EXERCISE OBJECTIVE
Rewrite the lines from the one containing "Given: Click the 4.4 price axis label" through the last line, changing "price axis" to "price scale" and keeping everything else the same. Omit the pictures from your answer.

Records
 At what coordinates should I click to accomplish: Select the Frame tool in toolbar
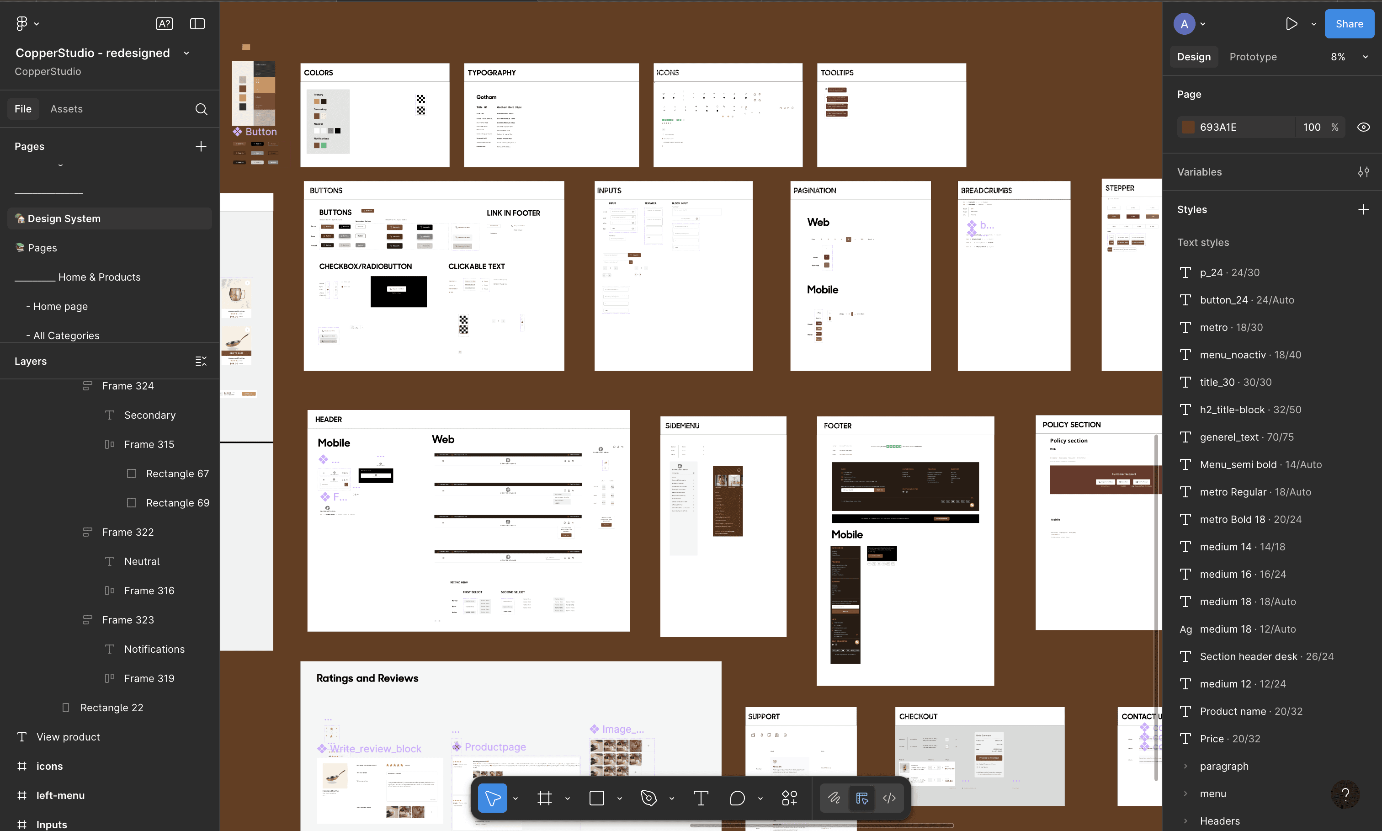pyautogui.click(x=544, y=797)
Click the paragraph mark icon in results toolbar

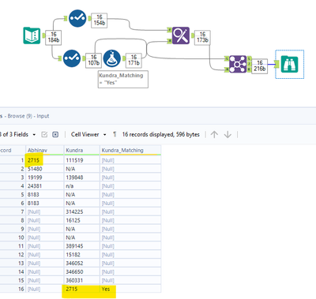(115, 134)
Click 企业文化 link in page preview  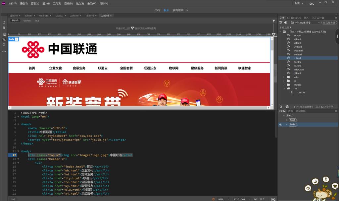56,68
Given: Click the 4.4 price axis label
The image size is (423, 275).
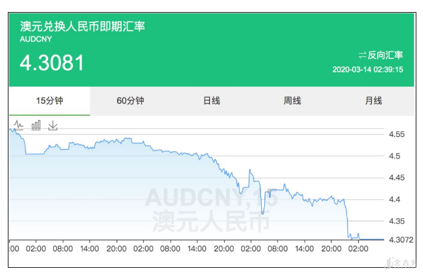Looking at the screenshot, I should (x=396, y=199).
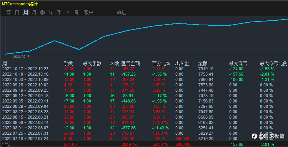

REPLY TO THE EXERCISE
Given: Click the 4.4 price scale label
The image size is (423, 275).
Looking at the screenshot, I should (x=396, y=199).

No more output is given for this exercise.